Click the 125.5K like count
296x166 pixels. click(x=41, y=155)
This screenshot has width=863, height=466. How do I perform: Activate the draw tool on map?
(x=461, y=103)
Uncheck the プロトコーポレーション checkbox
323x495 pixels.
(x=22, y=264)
:::::
* [INSTRUCTIONS TO FOLLOW] Could you write out all the records again, substituting "measure tool" for "draw tool" and leaving everything else unchanged?

* [RESPONSE TO THE EXERCISE]
Click the 125.5K like count
296x166 pixels. click(x=41, y=155)
This screenshot has width=863, height=466. How do I perform: Activate the measure tool on map?
(x=461, y=103)
Uncheck the プロトコーポレーション checkbox
323x495 pixels.
(x=22, y=264)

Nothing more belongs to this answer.